**DOCUMENT TEXT**

____

Polish edition of Hack4Europe! was held on 7-8th of June in Działyński Palace in the heart of the Poznań Stary Rynek. There were 18 participants from various places all over the Poland, during two very intensive days managed to create 8 prototypes. Three of them were awarded by Jury:
“Art4Europe” was awarded as the application with greatest commercial potential. This project was created by Jakub Jurkiewicz , Marcin Szajek , Jakub Porzuczek and Tomasz Grzywalski who represented ITraff Technology.
Zbigniew Tenerowicz and Piotr Kaleta (students from Poznań University Technology) created the most innovative application called “Europeana Field Game”.
The winner of greatest social inclusion category was Hackmemory a simple game developed by Bartek Indycki and Darek Walczak. This game also won the audience award.
Rest of the prototypes were tools allowing for integration of Europeana API with Google Maps and with MediaWiki. It is also worth to mention that awards for best projects were funded by Speed Up Group sponsors of Poznań Hack4Europe!

____

**ACTIVITY**
Can you transcribe the Hack4Europe! report word for word, starting at "Zbigniew Tenerowicz and" and ending at "of Poznań Hack4Europe!"? The listing comes from a separate source and is unrelated to the Hack4Europe! report.

____

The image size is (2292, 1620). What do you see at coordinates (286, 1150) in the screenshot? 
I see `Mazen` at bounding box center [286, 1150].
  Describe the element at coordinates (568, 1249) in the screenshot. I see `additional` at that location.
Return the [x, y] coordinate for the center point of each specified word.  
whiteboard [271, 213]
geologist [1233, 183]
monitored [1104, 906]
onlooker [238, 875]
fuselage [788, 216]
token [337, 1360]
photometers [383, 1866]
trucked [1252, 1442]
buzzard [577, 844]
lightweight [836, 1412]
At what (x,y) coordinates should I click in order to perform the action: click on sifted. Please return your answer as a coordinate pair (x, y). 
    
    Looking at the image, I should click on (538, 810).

____

**TASK ANSWER**
Zbigniew Tenerowicz and Piotr Kaleta (students from Poznań University Technology) created the most innovative application called “Europeana Field Game”.
The winner of greatest social inclusion category was Hackmemory a simple game developed by Bartek Indycki and Darek Walczak. This game also won the audience award.
Rest of the prototypes were tools allowing for integration of Europeana API with Google Maps and with MediaWiki. It is also worth to mention that awards for best projects were funded by Speed Up Group sponsors of Poznań Hack4Europe!